Vivan los objetores de conciencia de la piscivoracidad. Pobre Navia, le están enseñando en el colegio que existe en el mundo (y desde tiempos de Jesucristo ¡o antes incluso!) una profesión (durísima, por cierto) consistente nada menos que en echar redes al océano para capturar seres vivos con escamas y branquias, que sienten y lloran como tú y yo escuchando el Nessun dorma de Puccini. Inocentes cuerpos con espinas que son arponeados para que nosotros, los humanos, nos alimentemos con sus proteínas, sus omegas-3 y su fósforo. Habiendo como hay tofu, quinoa y semillas de chía, ¿quién quiere comer besugo o rodaballo? Qué insensibles, de verdad.

Pobre madre, y encima llama a su hija Navia. ¡Si tiene nombre de ferry! Mamá, ya estoy en Barcelona, dentro de dos horas cogeré el Navia para Menorca. Irónico, ¿no?

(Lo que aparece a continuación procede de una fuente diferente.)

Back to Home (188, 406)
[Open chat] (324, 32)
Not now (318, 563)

Eso sí, le veo a esta señora muchos recursos: dice que irá a pelearse con la dirección del centro y a enseñarles el BOE, donde se dice, según cuenta ella, que nadie puede ser discriminado por sus creencias religiosas, morales o éticas.

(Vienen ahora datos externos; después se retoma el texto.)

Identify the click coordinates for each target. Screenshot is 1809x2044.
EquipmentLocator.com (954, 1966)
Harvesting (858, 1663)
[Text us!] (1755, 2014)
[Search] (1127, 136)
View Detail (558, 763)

El BOE es muy amplio, Maricarmen, y no sé en qué número sale eso que comentas. Pero la Constitución Española, en su artículo 27.3, dice: Los poderes públicos garantizan el derecho que asiste a los padres para que sus hijos reciban la formación religiosa y moral que esté de acuerdo con sus propias convicciones. Mucha carta magna y yo, que también soy madre, me tengo que aguantar con que a mis hijos les digan que existen 54 géneros o que los niños pueden tener vulva. Menos mal que en casa luego les quito las tonterías.

Tú deja a la chiquilla que se disfrace, no sea que la llamen bicho raro porque no come sardinillas en aceite. Luego tú ya si eso le preparas unas zanahorias ecológicas hervidas con salteado de brócoli y la llevas a la pescadería del barrio para que sienta el asco por ese olor a vísceras húmedas y viscosas. Mano de santo. Ah, no vayáis a Málaga de vacaciones, que igual el olor a espeto y a pescaíto frito le nubla la razón. Pero déjala que se divierta en el carnaval, mujer. En el fondo estamos en el mismo barco (perdón, no quería ofenderte): mis hijos hacen oídos sordos cuando les sueltan a todas horas el todas y todos o el chicas y chicos (lo de chiques no lo han llegado a oír en las aulas, a Dios gracias), asienten como borreguicos y después en casa me lo cuentan y nos echamos unas risas despotricando un buen rato del progrerío, la incultura y la insensatez.

Vamos de cumple

En cosa de dos o tres meses he llevado a mi hija pequeña a dos cumpleaños de compañeros de clase que cumplían siete años. Hace poco hemos celebrado de manera similar el cumpleaños del mayor. Ninguna de las tres «fiestas» tienen nada que ver con cómo celebrábamos los cumples cuando yo era niña.

Se invitaba a los mejores amigos del cole a merendar a casa. La mamá ponía medias noches con nocilla o chorizo, gusanitos, patatas de bolsa y refrescos, nos apretujábamos en la cocina y mojábamos los ganchitos en cocacola, y cantábamos el cumpleaños feliz ante un bizcocho casero que devorábamos antes de irnos a jugar a la habitación del homenajeado. Si era en tiempo bueno, salíamos al parque a jugar. Los papás de los invitados rara vez se quedaban: volvían un par de horas o tres más tarde a recoger a sus hijos. A veces había regalos, que solían ser libros de Barco de Vapor o puzzles o unos rotus Carioca. Como yo cumplo en agosto, a casa venían solo mis amigas muy amigas, porque seguíamos viéndonos en verano, pero no invitaba a otros niños de mi clase: cumplir en verano tiene esa desventaja de dejar de verse. No tengo recuerdo de cuándo empecé a celebrar así mi cumple, pero no creo que fuera antes de los nueve años.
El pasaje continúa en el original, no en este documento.